# Provided data:
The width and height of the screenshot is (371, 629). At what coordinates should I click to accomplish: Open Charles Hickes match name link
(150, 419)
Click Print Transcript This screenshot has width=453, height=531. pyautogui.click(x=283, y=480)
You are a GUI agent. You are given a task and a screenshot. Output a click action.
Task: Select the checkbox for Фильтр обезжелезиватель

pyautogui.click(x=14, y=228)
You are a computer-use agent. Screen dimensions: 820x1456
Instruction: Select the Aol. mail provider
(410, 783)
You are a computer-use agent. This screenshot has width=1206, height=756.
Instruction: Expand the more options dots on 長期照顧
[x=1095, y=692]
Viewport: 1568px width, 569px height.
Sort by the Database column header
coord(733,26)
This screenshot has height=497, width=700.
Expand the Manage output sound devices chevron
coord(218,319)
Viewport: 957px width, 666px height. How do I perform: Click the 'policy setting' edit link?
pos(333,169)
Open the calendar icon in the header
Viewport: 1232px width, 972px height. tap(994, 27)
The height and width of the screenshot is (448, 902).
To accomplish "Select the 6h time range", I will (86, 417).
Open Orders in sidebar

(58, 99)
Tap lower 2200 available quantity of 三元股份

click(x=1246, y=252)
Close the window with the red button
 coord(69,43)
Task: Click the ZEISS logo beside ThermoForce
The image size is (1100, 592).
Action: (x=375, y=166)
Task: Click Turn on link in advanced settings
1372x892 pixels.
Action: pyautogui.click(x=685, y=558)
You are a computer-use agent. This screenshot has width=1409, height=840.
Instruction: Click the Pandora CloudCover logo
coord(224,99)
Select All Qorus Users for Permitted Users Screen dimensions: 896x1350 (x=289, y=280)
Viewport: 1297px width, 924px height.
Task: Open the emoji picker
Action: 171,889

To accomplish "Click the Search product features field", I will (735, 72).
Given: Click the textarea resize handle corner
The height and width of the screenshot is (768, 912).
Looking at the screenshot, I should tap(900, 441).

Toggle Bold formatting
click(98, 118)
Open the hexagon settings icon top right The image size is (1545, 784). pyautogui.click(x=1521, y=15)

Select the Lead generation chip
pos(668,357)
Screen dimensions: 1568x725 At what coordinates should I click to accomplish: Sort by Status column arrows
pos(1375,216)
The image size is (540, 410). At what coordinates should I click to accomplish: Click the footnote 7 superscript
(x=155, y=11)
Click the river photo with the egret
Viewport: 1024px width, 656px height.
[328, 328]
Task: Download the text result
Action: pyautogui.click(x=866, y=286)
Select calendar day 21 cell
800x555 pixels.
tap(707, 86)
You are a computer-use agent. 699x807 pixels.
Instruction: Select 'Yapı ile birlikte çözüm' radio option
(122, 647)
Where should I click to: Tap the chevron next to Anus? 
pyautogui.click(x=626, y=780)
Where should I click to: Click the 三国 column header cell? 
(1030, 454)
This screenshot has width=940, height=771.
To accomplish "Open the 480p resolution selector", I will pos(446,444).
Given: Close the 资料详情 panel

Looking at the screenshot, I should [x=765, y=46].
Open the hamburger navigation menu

# What you should do:
Your answer should be the lines from the one containing "Given: Close the 资料详情 panel" through the last line of the records, repeated exactly and with nothing added.

# Problem solution:
Given: Close the 资料详情 panel

Looking at the screenshot, I should [x=765, y=46].
Open the hamburger navigation menu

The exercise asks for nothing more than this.